___ PROVIDED ENTRIES

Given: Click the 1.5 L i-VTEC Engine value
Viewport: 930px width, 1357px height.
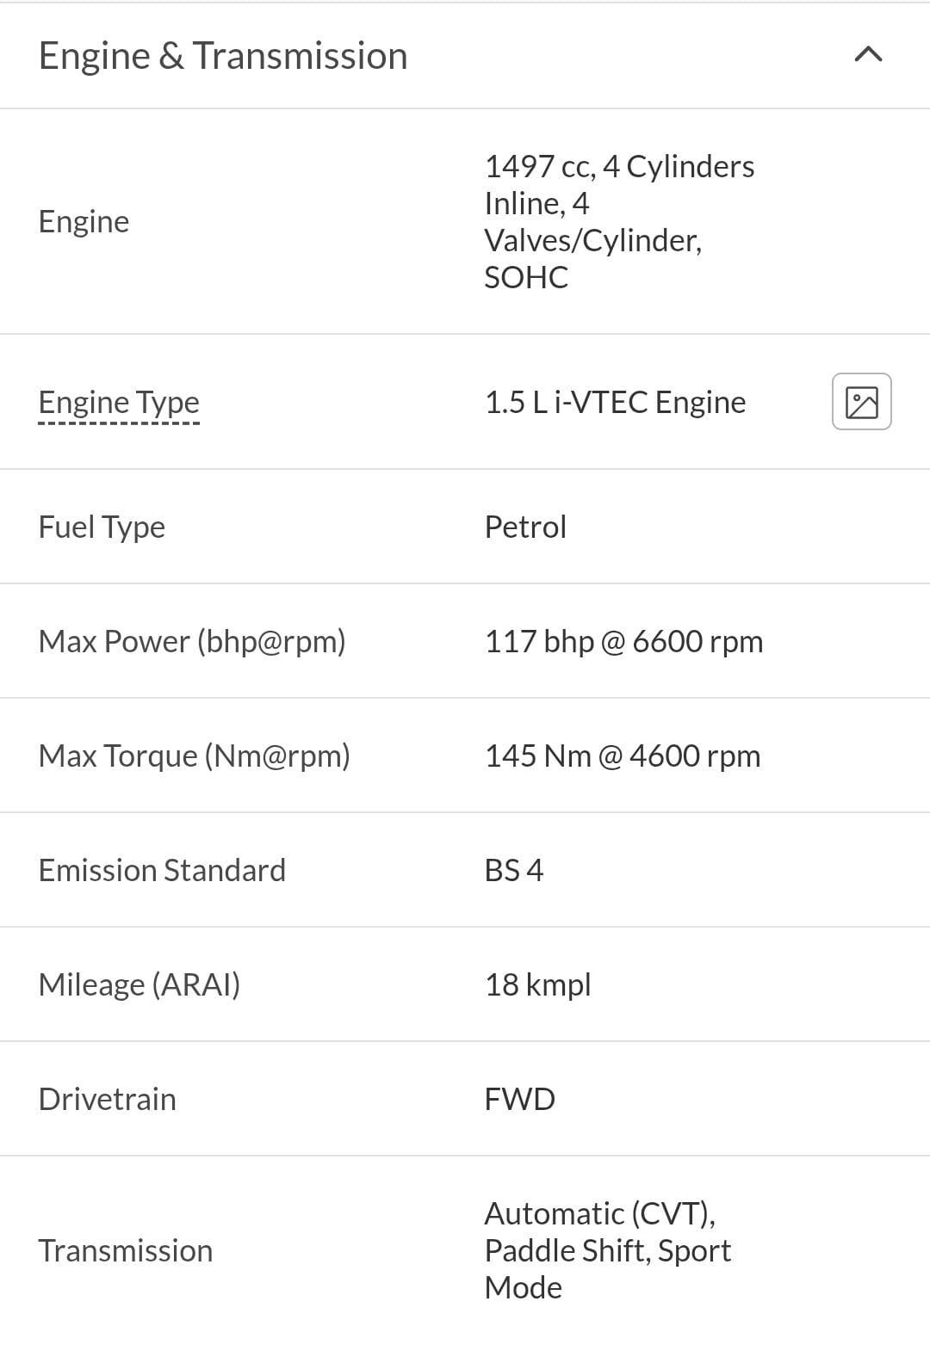Looking at the screenshot, I should [615, 402].
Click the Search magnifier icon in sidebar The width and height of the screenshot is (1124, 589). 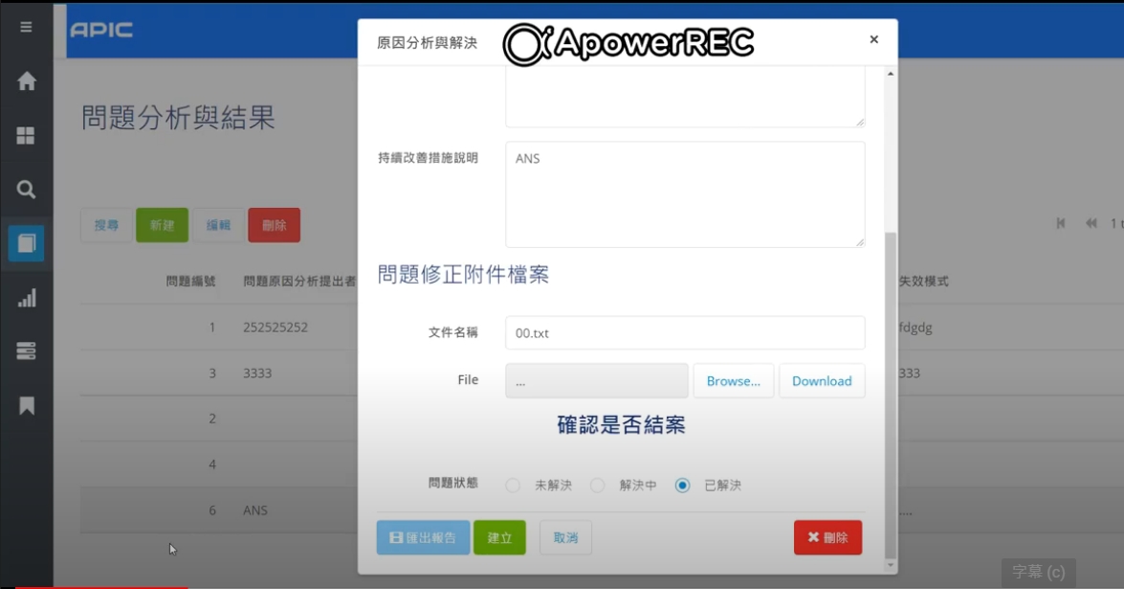[26, 190]
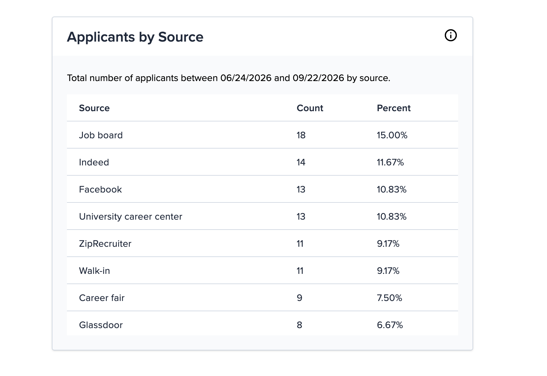Click the 11.67% percent for Indeed

coord(390,162)
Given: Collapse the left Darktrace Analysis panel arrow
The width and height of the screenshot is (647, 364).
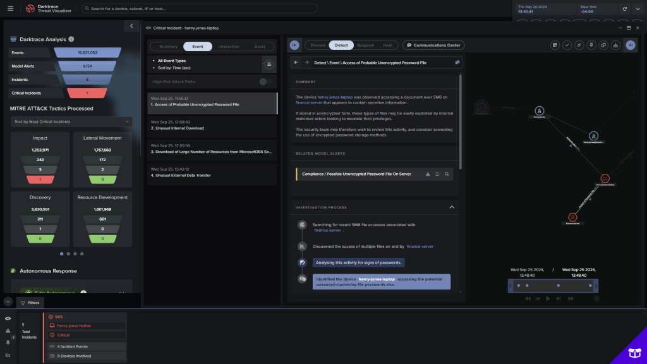Looking at the screenshot, I should (131, 26).
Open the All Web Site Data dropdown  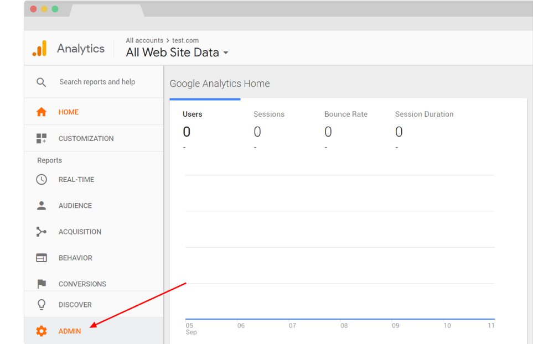point(173,52)
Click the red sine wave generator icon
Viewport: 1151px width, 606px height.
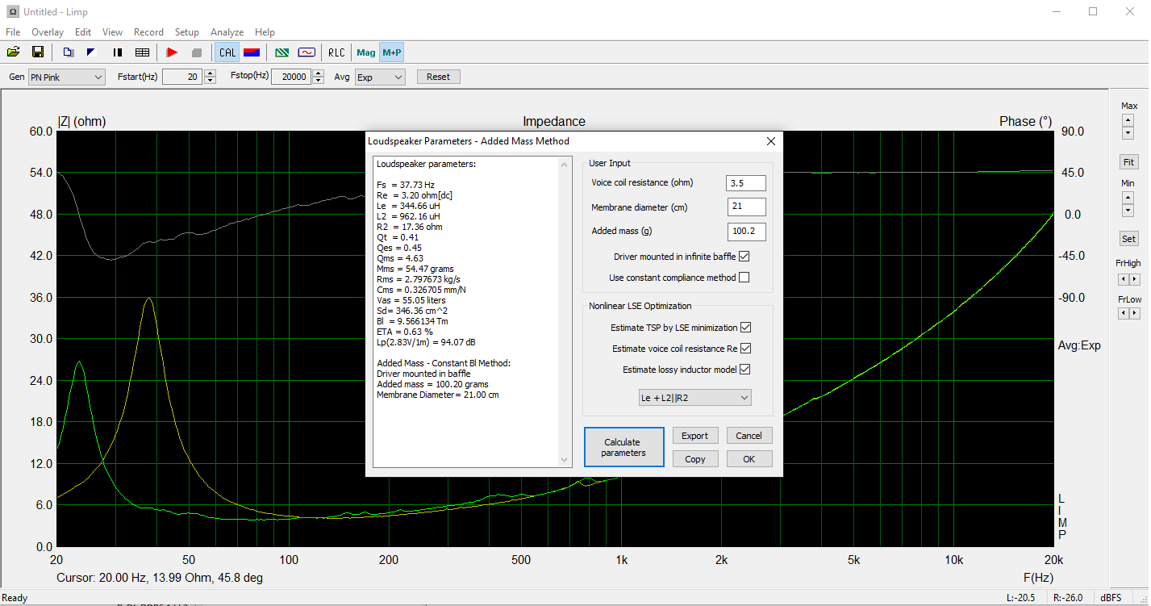coord(307,52)
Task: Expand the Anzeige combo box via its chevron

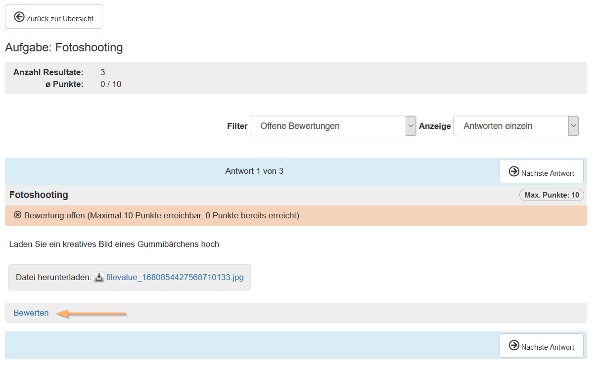Action: pyautogui.click(x=573, y=126)
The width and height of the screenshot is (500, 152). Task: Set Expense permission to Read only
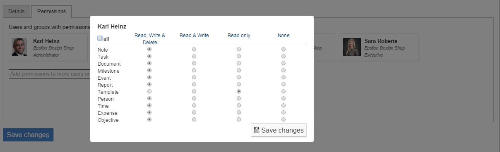239,112
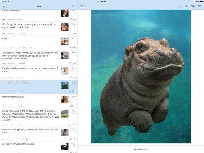Open the three-dots more options menu

click(x=180, y=6)
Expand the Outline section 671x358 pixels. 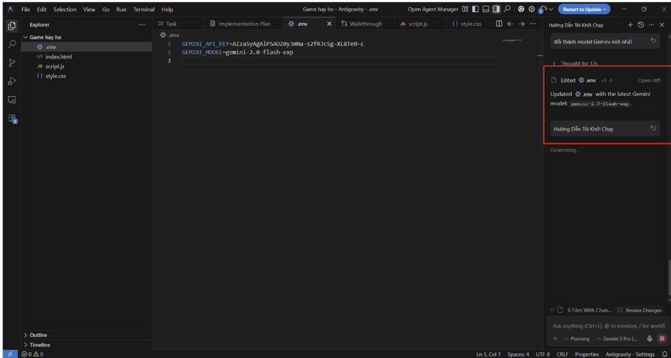pyautogui.click(x=38, y=335)
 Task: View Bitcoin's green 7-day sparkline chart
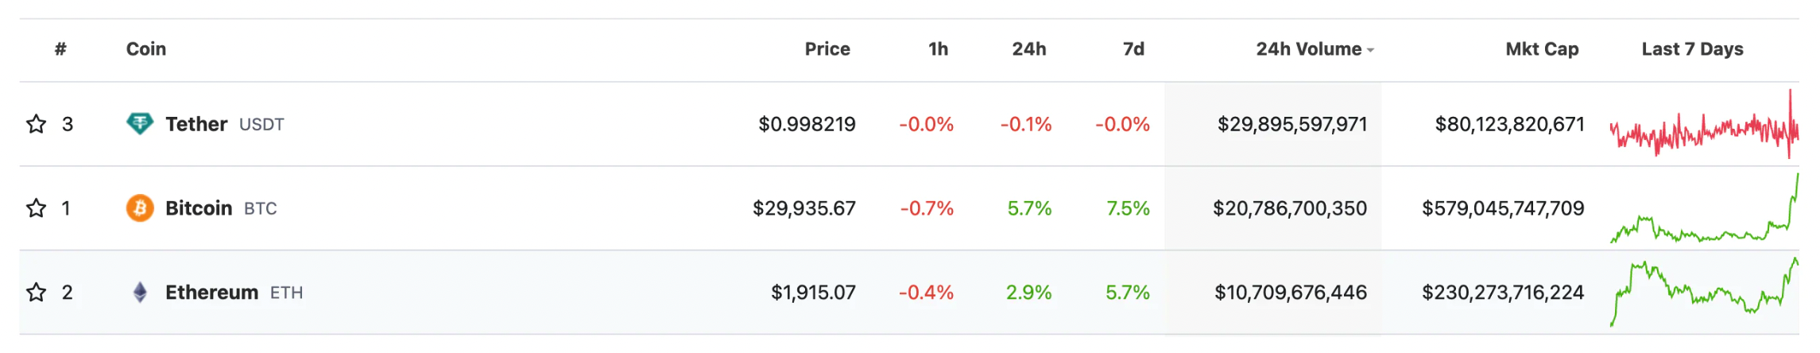pos(1704,208)
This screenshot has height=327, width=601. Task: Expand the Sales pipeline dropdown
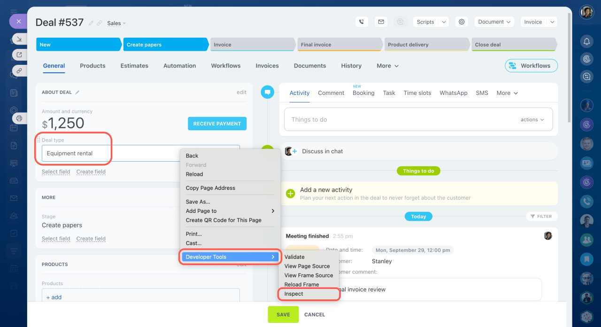point(116,23)
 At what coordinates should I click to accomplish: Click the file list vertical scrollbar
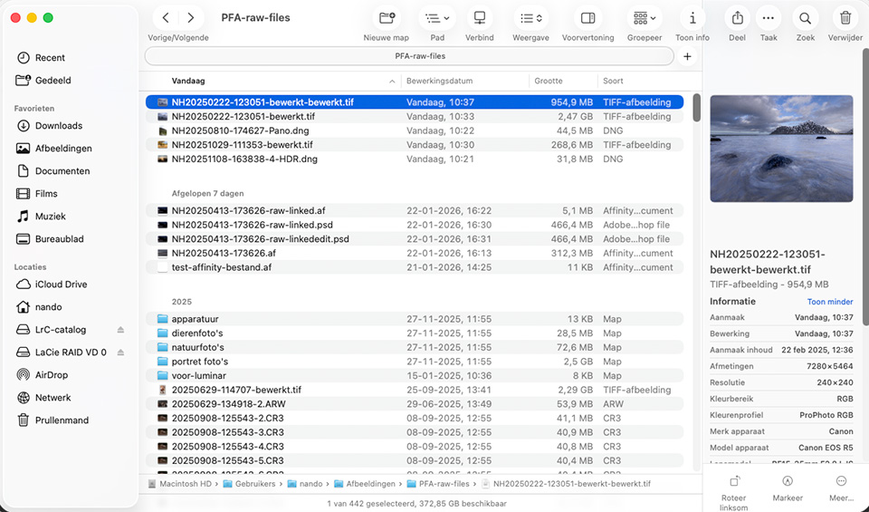(697, 109)
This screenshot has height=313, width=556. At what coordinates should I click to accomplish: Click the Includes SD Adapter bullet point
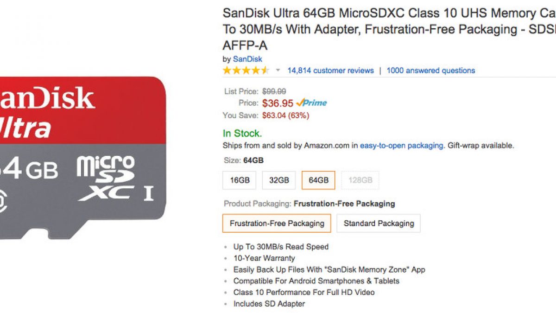tap(269, 304)
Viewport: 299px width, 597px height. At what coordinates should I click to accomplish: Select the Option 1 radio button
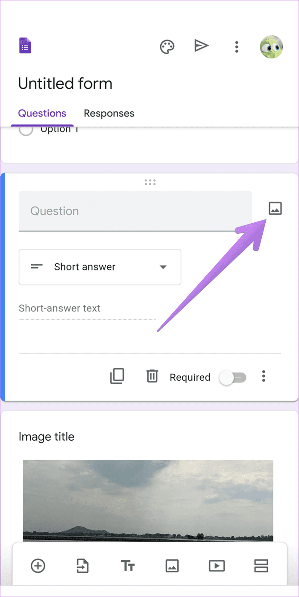pos(26,131)
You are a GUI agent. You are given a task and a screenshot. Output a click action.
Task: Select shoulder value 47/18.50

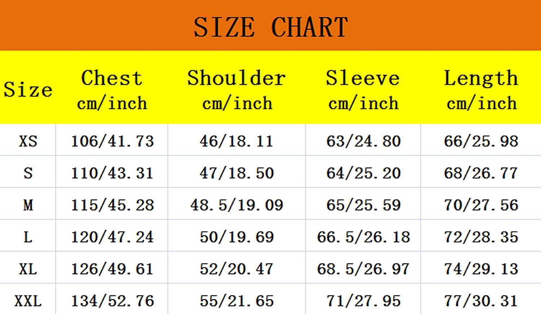tap(237, 173)
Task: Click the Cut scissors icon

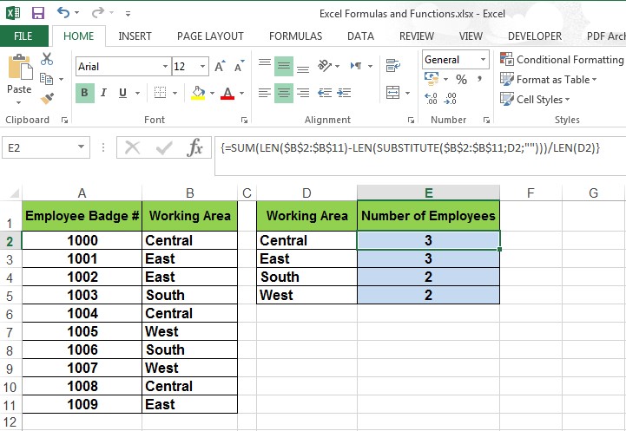Action: point(47,59)
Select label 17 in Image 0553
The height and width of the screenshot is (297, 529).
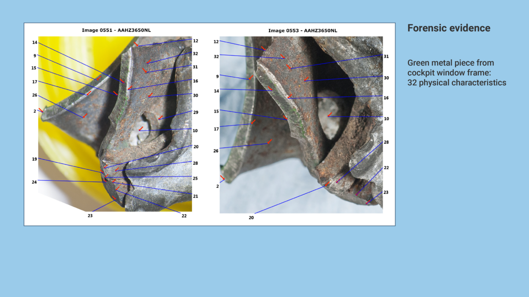point(216,129)
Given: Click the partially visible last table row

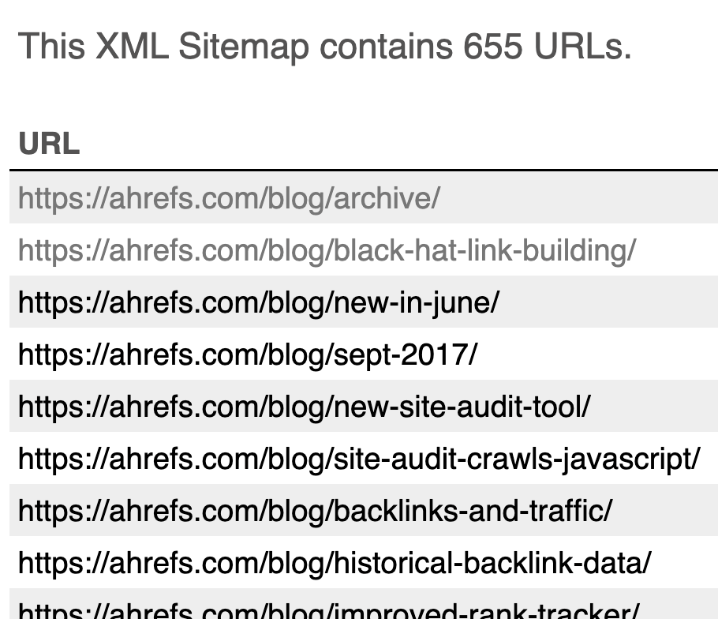Looking at the screenshot, I should click(679, 610).
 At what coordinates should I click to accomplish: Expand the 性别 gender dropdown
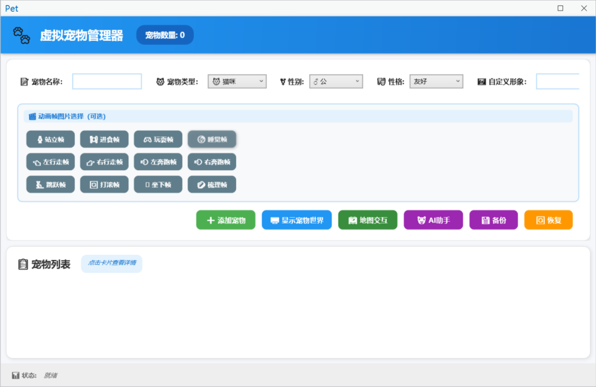tap(336, 82)
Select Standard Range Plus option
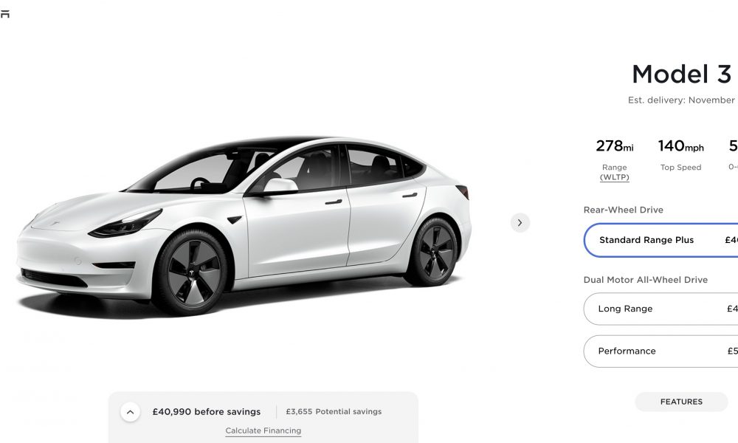 [x=661, y=240]
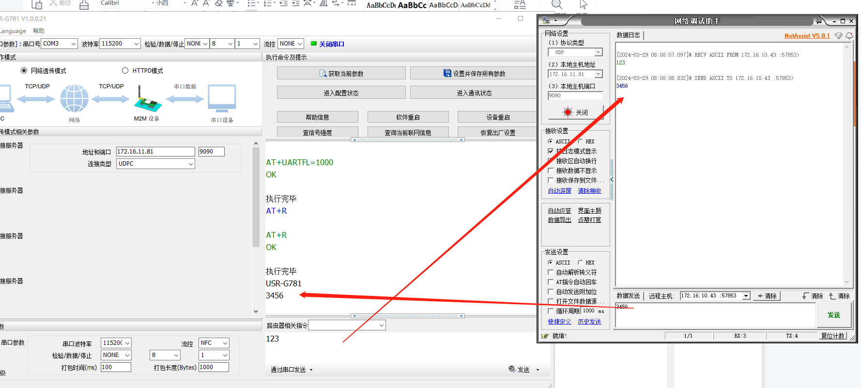Enable AT指令自动回车 checkbox
This screenshot has width=861, height=388.
pos(551,282)
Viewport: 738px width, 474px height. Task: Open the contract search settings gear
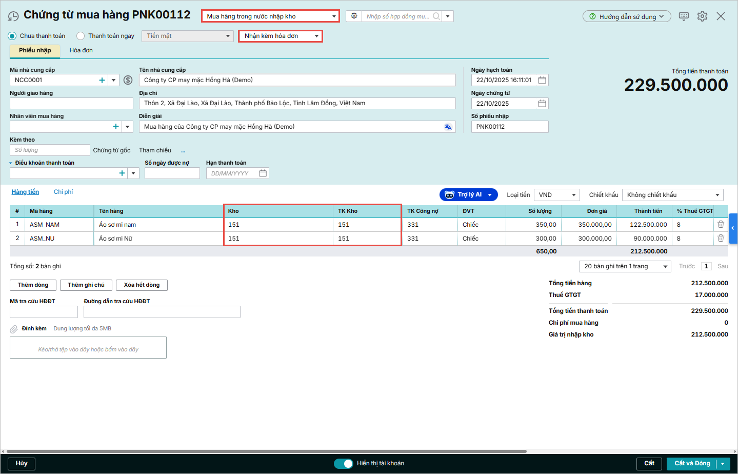(x=354, y=16)
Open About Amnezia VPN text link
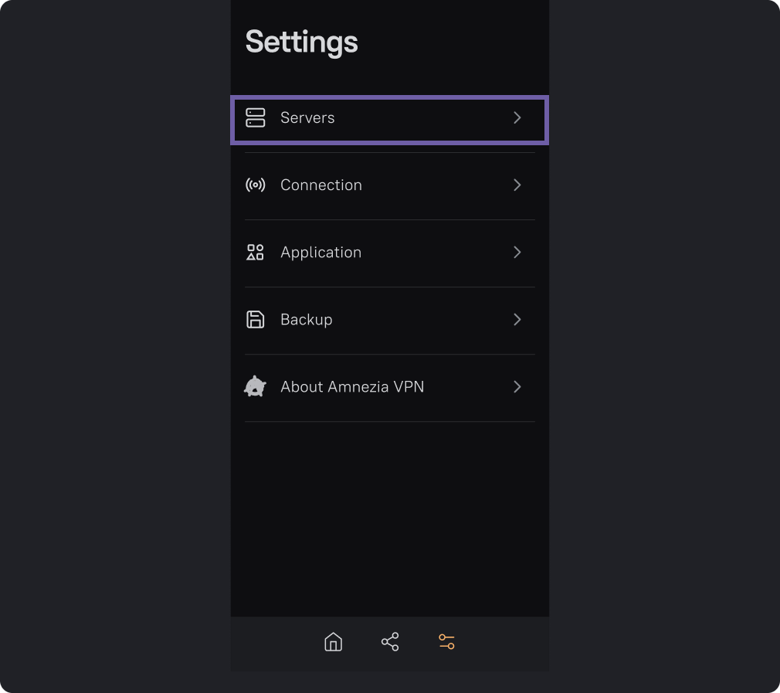The height and width of the screenshot is (693, 780). (352, 387)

______

■ PROMPT ■
Copy exactly, leaving out pictures, the lines from the line containing "The height and width of the screenshot is (297, 529)." through the last line of the records.

■ EXERCISE OUTPUT ■
The height and width of the screenshot is (297, 529).
point(216,129)
Given: Click the partially visible last table row

Looking at the screenshot, I should click(679, 610).
 At what coordinates should I click to accomplish: Expand the 性别 gender dropdown
tap(336, 82)
Select Standard Range Plus option
 [x=661, y=240]
Enable AT指令自动回车 checkbox
This screenshot has width=861, height=388.
pos(551,282)
Viewport: 738px width, 474px height. Task: Open the contract search settings gear
(x=354, y=16)
Open About Amnezia VPN text link
The height and width of the screenshot is (693, 780). (352, 387)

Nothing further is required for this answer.